REQUIRED ACTION: Every line below that holds "help" must be copied.

EXCERPTED RECORDS Start Marker

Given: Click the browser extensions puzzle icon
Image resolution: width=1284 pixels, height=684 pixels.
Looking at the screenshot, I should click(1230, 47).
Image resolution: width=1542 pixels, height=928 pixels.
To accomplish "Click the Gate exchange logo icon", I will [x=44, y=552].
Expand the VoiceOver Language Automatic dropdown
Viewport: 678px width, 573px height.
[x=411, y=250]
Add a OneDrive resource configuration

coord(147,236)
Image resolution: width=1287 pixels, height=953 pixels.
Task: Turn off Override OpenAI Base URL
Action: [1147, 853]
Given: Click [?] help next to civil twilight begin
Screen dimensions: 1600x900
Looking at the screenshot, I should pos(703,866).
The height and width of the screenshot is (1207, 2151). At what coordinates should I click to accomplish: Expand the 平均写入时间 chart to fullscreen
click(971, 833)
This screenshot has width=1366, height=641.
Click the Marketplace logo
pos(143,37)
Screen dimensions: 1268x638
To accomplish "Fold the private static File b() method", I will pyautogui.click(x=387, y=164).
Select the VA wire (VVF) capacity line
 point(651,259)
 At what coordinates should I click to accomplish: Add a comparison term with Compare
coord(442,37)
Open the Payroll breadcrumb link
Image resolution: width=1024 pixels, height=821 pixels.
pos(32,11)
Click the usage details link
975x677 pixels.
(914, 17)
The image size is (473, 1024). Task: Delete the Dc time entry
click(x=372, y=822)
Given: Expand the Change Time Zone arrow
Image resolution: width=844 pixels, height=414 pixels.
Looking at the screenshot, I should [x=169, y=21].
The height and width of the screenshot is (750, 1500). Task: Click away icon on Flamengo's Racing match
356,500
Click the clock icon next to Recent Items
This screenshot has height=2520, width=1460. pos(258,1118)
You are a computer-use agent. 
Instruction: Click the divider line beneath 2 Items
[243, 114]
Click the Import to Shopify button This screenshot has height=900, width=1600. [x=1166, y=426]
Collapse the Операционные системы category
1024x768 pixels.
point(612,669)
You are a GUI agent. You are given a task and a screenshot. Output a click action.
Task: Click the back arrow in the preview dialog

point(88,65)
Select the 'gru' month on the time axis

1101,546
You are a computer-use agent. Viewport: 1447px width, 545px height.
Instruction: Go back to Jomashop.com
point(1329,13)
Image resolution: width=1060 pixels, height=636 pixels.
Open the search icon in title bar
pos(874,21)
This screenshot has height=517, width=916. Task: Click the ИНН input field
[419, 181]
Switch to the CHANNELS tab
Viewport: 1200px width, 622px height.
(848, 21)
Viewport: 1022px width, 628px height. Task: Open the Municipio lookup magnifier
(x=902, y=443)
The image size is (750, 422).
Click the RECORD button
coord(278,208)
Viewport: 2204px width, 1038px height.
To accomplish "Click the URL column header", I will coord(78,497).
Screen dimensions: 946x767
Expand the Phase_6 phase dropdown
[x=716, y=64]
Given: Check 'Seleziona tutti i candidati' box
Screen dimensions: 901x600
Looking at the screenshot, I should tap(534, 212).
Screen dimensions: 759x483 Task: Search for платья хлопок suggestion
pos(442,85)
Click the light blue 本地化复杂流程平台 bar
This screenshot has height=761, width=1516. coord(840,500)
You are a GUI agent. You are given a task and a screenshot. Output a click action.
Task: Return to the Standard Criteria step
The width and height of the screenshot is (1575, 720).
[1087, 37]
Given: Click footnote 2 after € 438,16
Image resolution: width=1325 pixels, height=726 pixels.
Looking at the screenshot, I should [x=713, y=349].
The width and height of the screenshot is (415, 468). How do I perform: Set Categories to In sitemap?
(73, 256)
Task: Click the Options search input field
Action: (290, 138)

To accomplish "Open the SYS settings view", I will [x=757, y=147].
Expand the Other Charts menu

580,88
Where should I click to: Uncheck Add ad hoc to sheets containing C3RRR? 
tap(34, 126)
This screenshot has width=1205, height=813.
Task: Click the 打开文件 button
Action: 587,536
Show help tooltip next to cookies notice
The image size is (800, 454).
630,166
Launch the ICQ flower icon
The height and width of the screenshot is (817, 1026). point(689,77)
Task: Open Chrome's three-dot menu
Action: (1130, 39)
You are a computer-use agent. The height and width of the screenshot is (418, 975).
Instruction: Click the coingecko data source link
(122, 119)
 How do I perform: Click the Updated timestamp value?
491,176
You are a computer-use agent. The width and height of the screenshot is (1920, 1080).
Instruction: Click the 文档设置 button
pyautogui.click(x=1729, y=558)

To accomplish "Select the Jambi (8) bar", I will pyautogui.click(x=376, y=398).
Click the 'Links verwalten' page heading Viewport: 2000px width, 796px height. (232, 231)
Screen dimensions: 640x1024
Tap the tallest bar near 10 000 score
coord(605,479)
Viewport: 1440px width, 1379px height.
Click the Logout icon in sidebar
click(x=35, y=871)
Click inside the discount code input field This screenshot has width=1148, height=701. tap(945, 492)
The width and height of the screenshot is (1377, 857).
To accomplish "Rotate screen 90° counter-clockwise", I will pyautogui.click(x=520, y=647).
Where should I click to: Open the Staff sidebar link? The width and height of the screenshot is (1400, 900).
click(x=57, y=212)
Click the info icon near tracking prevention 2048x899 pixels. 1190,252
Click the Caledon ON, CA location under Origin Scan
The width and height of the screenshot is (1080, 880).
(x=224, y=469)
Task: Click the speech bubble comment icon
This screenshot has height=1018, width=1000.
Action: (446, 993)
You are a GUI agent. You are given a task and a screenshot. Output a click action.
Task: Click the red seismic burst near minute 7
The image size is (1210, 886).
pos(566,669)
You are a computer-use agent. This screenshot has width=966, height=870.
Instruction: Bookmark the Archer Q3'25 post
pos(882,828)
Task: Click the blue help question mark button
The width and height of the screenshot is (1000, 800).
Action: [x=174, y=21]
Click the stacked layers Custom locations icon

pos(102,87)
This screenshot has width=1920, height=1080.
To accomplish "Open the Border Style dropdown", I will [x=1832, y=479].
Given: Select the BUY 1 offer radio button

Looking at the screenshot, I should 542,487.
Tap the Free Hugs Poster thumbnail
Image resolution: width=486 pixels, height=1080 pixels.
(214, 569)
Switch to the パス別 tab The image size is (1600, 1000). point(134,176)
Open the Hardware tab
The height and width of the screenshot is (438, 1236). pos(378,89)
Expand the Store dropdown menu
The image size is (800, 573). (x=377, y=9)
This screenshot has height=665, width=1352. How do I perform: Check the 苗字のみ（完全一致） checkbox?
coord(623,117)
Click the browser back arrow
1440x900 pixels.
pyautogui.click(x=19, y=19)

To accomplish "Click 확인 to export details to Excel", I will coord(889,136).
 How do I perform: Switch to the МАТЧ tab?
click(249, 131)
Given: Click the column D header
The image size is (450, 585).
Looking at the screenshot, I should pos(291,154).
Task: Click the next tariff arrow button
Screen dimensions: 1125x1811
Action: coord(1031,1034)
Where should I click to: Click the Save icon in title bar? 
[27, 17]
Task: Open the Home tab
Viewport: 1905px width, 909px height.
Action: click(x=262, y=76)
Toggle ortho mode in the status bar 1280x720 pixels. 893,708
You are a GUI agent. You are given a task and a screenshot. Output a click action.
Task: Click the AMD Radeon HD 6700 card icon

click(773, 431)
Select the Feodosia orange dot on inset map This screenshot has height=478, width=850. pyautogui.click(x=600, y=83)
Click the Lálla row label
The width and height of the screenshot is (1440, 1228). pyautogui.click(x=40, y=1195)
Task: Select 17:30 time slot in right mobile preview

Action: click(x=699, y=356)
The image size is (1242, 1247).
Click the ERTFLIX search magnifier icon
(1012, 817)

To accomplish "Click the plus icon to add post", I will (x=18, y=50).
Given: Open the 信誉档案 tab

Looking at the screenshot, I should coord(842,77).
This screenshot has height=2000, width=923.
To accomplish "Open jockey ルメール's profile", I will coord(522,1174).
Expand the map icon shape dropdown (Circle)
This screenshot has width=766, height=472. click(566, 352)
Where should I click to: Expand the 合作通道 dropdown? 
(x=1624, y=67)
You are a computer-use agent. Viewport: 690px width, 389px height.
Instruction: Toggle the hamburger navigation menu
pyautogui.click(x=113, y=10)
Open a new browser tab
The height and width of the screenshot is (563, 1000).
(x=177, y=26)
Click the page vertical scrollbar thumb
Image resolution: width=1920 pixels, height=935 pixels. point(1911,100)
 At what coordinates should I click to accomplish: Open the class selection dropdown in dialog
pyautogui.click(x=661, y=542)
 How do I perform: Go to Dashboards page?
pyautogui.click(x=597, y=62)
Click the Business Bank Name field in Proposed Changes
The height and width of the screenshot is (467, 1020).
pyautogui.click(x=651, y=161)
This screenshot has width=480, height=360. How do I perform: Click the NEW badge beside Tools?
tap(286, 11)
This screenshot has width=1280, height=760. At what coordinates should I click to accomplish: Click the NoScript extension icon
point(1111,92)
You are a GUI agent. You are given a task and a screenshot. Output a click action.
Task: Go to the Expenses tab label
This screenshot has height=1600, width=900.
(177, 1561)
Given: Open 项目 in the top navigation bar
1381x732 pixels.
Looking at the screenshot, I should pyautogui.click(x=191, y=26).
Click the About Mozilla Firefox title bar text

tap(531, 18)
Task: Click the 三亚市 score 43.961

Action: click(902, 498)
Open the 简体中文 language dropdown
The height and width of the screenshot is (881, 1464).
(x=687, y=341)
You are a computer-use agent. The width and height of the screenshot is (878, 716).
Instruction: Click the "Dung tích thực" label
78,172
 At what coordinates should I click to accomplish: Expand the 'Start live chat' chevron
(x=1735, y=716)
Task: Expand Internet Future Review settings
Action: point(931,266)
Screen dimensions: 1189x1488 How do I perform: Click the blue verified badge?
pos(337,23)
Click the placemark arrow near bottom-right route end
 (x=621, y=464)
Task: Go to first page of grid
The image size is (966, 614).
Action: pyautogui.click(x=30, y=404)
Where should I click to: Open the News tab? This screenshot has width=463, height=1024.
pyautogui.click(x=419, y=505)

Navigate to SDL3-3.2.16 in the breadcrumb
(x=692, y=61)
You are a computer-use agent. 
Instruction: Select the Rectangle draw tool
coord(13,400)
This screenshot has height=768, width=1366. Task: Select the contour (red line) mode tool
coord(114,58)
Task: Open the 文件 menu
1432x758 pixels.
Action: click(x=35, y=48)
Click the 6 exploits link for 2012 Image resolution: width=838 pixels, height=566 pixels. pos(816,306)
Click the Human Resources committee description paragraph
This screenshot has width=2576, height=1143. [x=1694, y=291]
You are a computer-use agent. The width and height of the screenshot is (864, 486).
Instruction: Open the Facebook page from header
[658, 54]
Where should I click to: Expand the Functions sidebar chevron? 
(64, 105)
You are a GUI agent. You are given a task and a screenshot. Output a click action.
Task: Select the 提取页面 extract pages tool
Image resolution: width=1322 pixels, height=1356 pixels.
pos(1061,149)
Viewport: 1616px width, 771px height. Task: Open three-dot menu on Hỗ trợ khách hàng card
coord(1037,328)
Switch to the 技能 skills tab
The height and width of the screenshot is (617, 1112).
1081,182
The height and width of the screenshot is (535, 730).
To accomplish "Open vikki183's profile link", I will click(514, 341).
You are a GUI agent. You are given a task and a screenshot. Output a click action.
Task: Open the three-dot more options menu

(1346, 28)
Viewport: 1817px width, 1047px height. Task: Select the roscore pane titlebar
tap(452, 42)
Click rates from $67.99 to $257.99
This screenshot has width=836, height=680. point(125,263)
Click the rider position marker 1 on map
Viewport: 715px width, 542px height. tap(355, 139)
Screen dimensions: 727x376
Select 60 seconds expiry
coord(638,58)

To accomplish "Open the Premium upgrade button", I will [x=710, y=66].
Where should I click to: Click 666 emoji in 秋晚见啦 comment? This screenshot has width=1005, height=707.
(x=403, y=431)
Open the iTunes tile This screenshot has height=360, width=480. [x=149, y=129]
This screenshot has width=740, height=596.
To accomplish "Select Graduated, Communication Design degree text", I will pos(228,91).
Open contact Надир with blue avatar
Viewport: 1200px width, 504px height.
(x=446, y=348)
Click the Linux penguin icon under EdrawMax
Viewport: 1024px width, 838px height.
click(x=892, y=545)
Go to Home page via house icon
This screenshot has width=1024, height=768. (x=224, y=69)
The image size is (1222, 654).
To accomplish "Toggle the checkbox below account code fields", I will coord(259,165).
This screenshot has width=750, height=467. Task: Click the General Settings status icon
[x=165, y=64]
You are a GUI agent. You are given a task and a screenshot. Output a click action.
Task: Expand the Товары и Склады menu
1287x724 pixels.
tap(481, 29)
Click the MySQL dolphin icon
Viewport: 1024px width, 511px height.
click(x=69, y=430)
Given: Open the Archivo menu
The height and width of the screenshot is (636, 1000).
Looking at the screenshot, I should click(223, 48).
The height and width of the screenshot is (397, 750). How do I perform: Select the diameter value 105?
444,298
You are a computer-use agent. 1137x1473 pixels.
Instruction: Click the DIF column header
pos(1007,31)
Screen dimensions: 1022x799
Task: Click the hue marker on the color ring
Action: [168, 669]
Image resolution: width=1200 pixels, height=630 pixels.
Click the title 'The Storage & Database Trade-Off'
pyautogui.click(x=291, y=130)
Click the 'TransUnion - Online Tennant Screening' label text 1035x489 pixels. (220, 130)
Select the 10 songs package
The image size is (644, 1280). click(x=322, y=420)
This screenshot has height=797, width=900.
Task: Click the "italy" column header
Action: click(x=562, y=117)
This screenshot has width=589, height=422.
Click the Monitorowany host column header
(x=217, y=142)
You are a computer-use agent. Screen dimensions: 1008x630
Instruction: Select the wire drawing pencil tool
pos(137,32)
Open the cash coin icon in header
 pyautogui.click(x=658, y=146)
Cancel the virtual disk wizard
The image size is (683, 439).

EXCERPTED RECORDS End Marker

YOUR RESPONSE:
Given: Click [?] help next to civil twilight begin
Show help tooltip next to cookies notice
Task: Click the blue help question mark button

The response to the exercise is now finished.